1895年12月28日、ルイとオーギュストのリュミエール兄弟は、グラン・カフェ内インドの間で、映画の原型となる「シネマトグラフcinématographe」有料上映会を開催した。映画史的にはこの日を映画の誕生日と見なすのが一般的。この映画の発祥地が、日本人になじみ深いオペラ座界隈にある。
場所は高級ホテル〈スクリブ〉地下。現在は「リュミエール・サロン」という名で、企業向けセミナーや記念式典などに使用される多目的スペース。想像以上にこじんまりとしているが、最初の上映時も客は33人だったというから、さほど広さは必要なかったのだろう。
上映作品は10本。おなじみの『(リュミエール)工場の出口』から始まり、『学会参加者の到着』、『赤ちゃんの食事』、『庭師』といった作品が映写されたとか。最初からニュース風、観光映像風、コメディ、家族ものと、多様な作品が集まったのは驚きである。ただし「迫りくる列車を前に観客が慌てて逃げ出した」という逸話で有名な『ラ・シオタ駅への列車の到着』は、記念すべき初日プログラムにはない。どうも年が明けてから上映プログラムに入ったようだ。
同ホテルは映画誕生の地という利点を生かし、昨年から「スクリブ賞」を新設。毎年ジャンルや形式を問わず、その年の革新的な映像作品一点に映画賞を授与するものだ。昨年はTiane Doan na Champassak とJean Dubrel両監督の仏・ミャンマー映画『Natpwe, le festin des esprits』が受賞。式典では、「リュミエール・サロン」で、長年確執があったとささやかれるリュミエール家の孫息子とメリエス家の孫娘が抱き合い、会場が感動の渦に包まれたという。
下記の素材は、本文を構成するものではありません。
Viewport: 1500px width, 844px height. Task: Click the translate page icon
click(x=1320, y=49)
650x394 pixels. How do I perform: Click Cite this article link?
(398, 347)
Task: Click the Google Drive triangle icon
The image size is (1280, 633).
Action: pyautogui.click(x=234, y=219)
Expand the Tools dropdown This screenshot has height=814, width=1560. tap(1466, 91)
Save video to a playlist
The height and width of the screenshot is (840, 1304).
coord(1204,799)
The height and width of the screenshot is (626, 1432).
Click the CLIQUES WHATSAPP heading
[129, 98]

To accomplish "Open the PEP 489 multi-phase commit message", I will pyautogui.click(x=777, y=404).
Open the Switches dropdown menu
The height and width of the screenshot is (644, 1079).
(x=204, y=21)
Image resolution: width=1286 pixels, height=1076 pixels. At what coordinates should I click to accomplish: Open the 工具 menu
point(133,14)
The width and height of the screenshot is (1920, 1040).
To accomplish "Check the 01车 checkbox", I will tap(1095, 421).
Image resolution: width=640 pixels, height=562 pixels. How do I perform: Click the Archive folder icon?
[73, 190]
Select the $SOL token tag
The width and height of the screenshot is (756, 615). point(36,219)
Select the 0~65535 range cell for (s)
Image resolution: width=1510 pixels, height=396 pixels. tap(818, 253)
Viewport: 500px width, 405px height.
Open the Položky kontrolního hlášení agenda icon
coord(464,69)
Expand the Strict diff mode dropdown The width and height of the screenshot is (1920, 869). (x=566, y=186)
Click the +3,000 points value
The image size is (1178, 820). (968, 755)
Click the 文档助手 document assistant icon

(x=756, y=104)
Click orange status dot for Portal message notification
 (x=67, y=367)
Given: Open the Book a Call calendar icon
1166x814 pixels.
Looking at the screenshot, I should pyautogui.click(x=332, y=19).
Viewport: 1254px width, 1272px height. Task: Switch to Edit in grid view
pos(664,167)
残念ながら「リュミエール・サロン」は用がないと入場はできないが、ホテルの一階にはカフェやレストランがあり、映画スチールやリュミエール兄弟の写真などが飾られている。映画創成期に思いをはせながら、ゆったりと時を過ごせる穴場となっている。(瑞)
Hôtel Scribe Paris★★★★★:
1 rue Scribe 9e
www.hotel-scribe.com
世界初の映画興行のプログラム。
「リュミエール・サロン」
レストランの壁には、リヨンのリュミエール研究所から贈られた初上映会作品のスチール写真。